- Assigned task -
Only the lines from the one with "Task: Click the plus icon for new provider" through the last belong in the output; print them exactly as given below.

** Opening Information block **

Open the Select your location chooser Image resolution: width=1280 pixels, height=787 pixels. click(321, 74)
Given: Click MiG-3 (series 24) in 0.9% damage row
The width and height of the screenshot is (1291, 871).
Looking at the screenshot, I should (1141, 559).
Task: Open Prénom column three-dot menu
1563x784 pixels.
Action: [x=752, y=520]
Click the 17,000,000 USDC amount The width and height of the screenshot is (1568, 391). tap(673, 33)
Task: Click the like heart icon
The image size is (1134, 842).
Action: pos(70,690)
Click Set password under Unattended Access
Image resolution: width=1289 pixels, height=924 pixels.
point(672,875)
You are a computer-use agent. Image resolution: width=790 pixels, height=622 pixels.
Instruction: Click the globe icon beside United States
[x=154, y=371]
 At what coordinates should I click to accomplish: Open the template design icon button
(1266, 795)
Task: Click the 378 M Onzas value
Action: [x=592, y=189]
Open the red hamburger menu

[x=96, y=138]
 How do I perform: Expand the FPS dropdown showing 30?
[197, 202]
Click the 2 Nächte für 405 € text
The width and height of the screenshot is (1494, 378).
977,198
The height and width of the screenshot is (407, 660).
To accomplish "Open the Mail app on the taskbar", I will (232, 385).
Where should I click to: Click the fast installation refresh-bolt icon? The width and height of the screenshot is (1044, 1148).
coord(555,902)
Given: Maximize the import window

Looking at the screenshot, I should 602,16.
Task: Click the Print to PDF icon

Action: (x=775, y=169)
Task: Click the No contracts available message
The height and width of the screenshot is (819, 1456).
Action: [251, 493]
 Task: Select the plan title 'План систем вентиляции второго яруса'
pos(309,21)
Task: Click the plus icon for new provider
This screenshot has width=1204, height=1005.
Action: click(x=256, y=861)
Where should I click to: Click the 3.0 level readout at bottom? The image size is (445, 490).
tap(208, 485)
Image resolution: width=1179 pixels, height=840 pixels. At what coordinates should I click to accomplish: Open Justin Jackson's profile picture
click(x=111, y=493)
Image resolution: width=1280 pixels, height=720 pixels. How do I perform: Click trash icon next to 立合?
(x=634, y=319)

** Closing Information block **

- Written answer -
Task: Click the plus icon for new provider
This screenshot has width=1204, height=1005.
Action: click(x=256, y=861)
Where should I click to: Click the 3.0 level readout at bottom? The image size is (445, 490).
tap(208, 485)
Image resolution: width=1179 pixels, height=840 pixels. At what coordinates should I click to accomplish: Open Justin Jackson's profile picture
click(x=111, y=493)
Image resolution: width=1280 pixels, height=720 pixels. How do I perform: Click trash icon next to 立合?
(x=634, y=319)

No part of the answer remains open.